阮柠上楼梯,跟朴成旭擦肩而过,目不斜视。
她身上有一股很好闻的淡香,浅浅的,勾动心弦。
朴成旭下意识的,从后面拉扯了一下她胳膊。
由于是在上台阶,脚下重心不稳,差一点从台阶上滚下去。
男人反应速度够快,迅速旋身,结实的手臂横抱在女人不堪一握的细腰上,再快速转一圈,将她稳在怀里
,脑袋压上来。
他嗓音沙哑,磁性,“阮柠,我只是朴家养子,你知道,我们根本没血缘关系。”
“抱歉,大爷,我听不懂您说的话,这里是医院,而且我有喜欢的人了,男女授受不亲,请自重。”

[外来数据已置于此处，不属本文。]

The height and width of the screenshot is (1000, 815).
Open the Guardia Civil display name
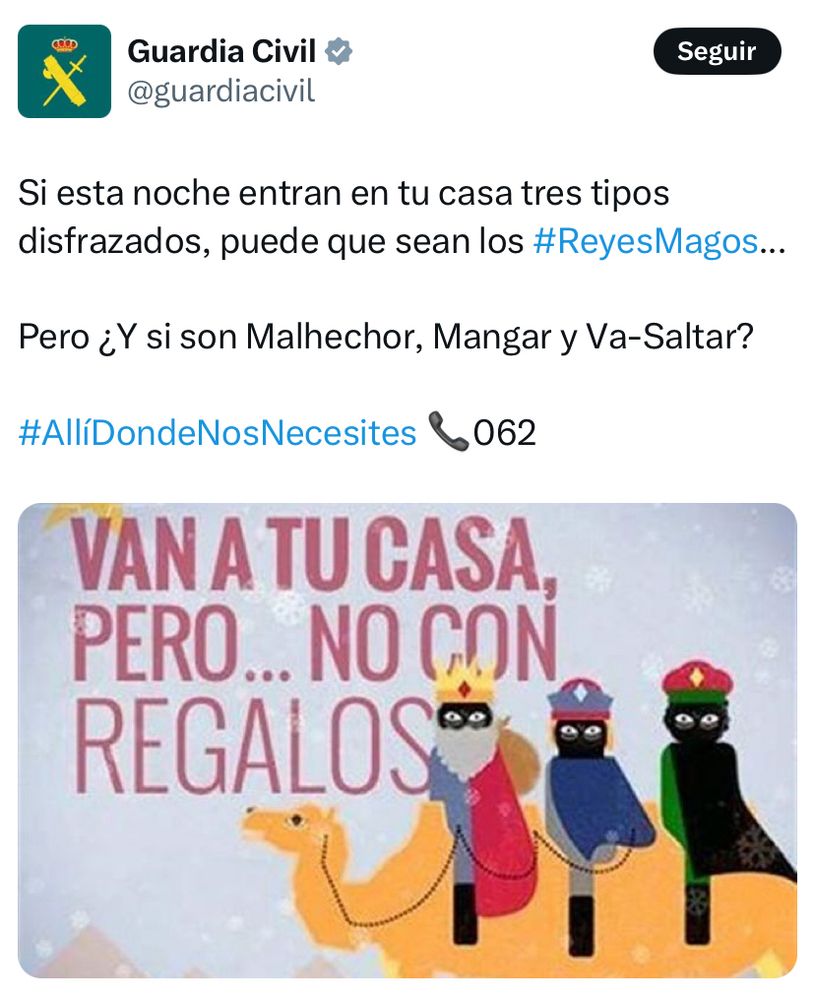point(222,52)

没来由的,在庄园第一次见到朴成旭,她一个在芬兰滚了一身臭泥巴的人,居然会由内而外的,冒着寒气。
她绷着身子,站直身体,快步上楼。
朴成旭不紧不慢一句,“城渊对你如此念念不忘,想来,你也是有些独一无二的,柠柠。”
最后两个字,生生激出人的一身鸡皮疙瘩。
阮柠抖了抖,一声不吭的,走人。
入夜。
她下班的时候,收到城宴哥的微信。
——【老婆,老公来接你下班,路上有点堵,你等我一会儿。】
突然有人接送上下班的滋味,真舒服。
阮柠捧着手机,一边傻笑,一边往电梯间走。
——【好,不过也别太麻烦了,咱来是隐婚,若是叫人看见了,不好。】
分院每天来来往往的人不少。
真想传点什么,还不是一夜之间,直接人人皆知了。
隔了一会儿,厉城宴回复:【那我们地下接头?】
噗!
哈哈哈——
阮柠一下子没忍住,扶着轿厢壁,笑喷了。
刚好,电梯开门。
她一抬头,就对上了母亲满是责备和怒火的视线。
“妈。”
啪!一耳光子下来,避无可避,耳朵里,更是一阵阵的嗡鸣。
阮母堵着电梯门,怒吼,“阮柠,我就是这样教育你的吗?整天跟男人勾三搭四,多大岁数的都不放过,为了自己哥哥,也要跟月亮争来争去的,你还要点脸吗?”
“妈,我才是您的亲生女儿,难不成,您宁可相信宴月亮一个外人的话,也不肯相信我?”
脸颊上是火辣辣的疼。
她没去触碰一下,任由那里一直疼,疼到心上去,长个教训。
阮母冷嗤,“月亮可不是外人,她母亲是我的亲妹妹,你们是亲表姐妹,只有跟你爸一样的白眼狼,才会说出这样无耻的话来,阮柠,你太让我失望了。”
“阮阿姨,我就想问一下,柠柠如何让您失望了?”
蓦的,一道磁沉的男声,从电梯间外,有力的响起,带了一丝丝维护,还有一丝丝很具针对性的鄙夷。